# Dimension Modeling

## Dim_model Sink - Initial and Incremental run

In [0]:
from pyspark.sql import functions as F
from pyspark.sql.types import DateType, IntegerType, LongType
from pyspark.sql.window import Window

# Get source data
df_src = spark.sql('''
select distinct subcategory_key, subcategory_name
  from parquet.`abfss://silver@contosoprojectstorage.dfs.core.windows.net/contoso_sales`
''')

# Initialize target DataFrame
if spark.catalog.tableExists('contoso_catalog.gold.dim_subcategory'):
    df_tgt = spark.sql('''
        SELECT  subcategory_id, 
               subcategory_key, 
               subcategory_name,
                is_current,
                start_date,
                end_date
        FROM contoso_catalog.gold.dim_subcategory
    ''')
else:
    df_tgt = df_src.withColumn("subcategory_id", F.lit(0).cast(LongType()))\
                   .withColumn("is_current", F.lit(1).cast(IntegerType()))\
                   .withColumn("start_date", F.current_date())\
                   .withColumn("end_date", F.lit(None).cast(DateType()))\
                   .filter("1 = 0")  # Empty Schema

def generate_surrogate_key(df, start_value):
    w = Window.orderBy("subcategory_key")
    return df.withColumn("subcategory_id", F.row_number().over(w) + F.lit(start_value))

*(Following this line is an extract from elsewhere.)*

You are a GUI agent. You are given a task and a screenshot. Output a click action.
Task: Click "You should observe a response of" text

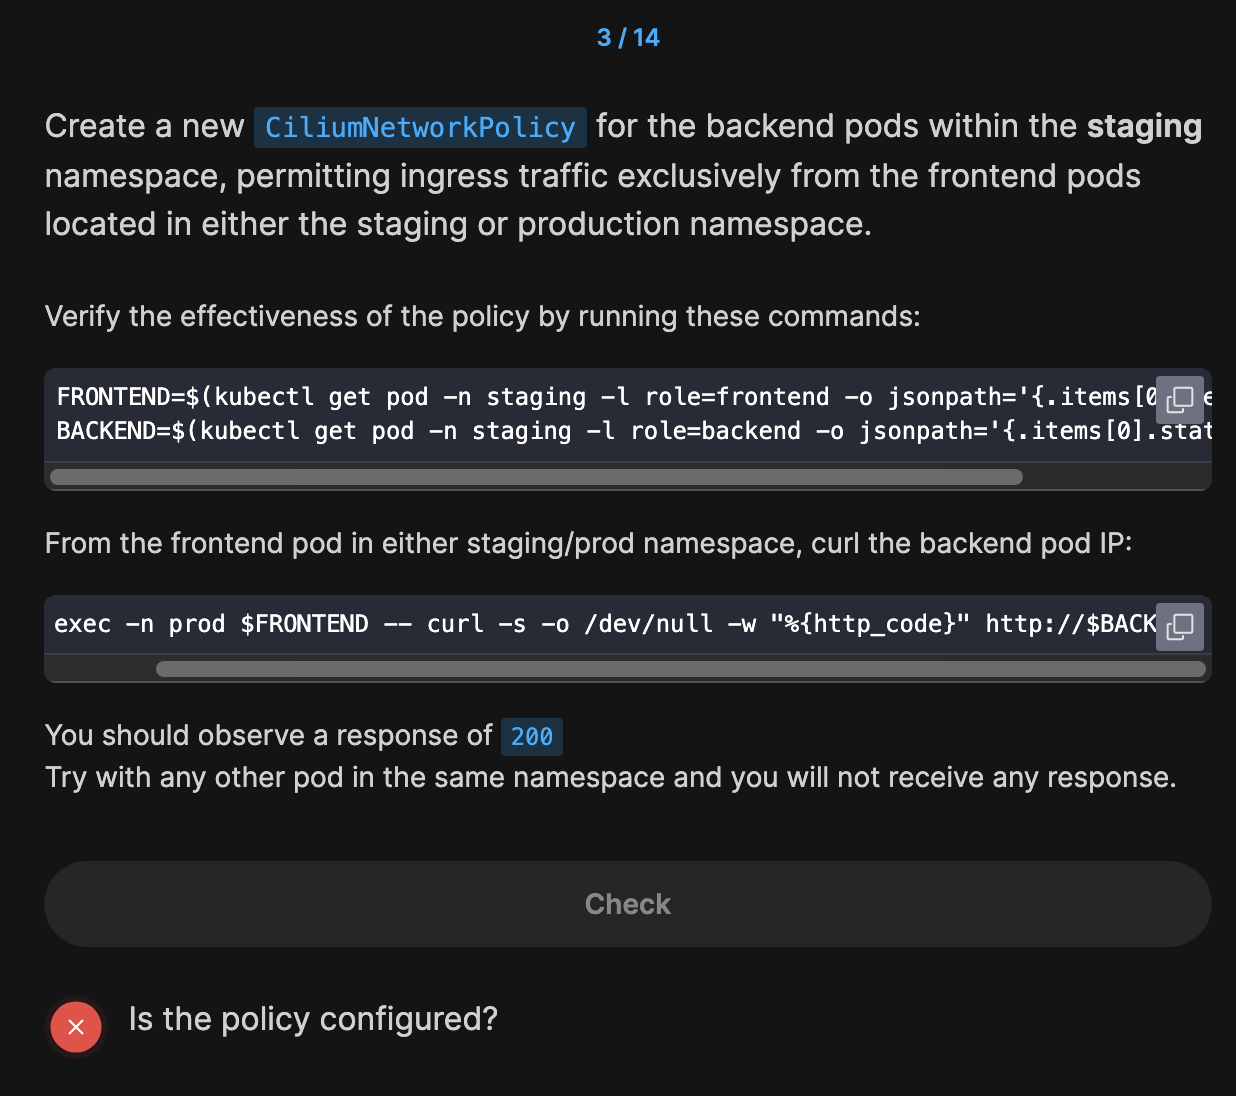pos(268,735)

def apply_scd_type2_changes(df_src, df_tgt):
    # Define the final column schema for consistency
    final_columns = [
        "subcategory_id", 
        "subcategory_key", 
        "subcategory_name",
        "is_current",
        "start_date",
        "end_date"
    ]

    # Step 1: Handle empty target
    if df_tgt.rdd.isEmpty():
        print("Target DataFrame is empty. Initializing with source records.")
        initial_df = df_src.withColumn("subcategory_id", F.lit(0).cast(LongType()))\
                          .withColumn("start_date", F.current_date())\
                          .withColumn("end_date", F.lit(None).cast(DateType()))\
                          .withColumn("is_current", F.lit(1).cast(IntegerType()))
        return generate_surrogate_key(initial_df, 0).select(final_columns)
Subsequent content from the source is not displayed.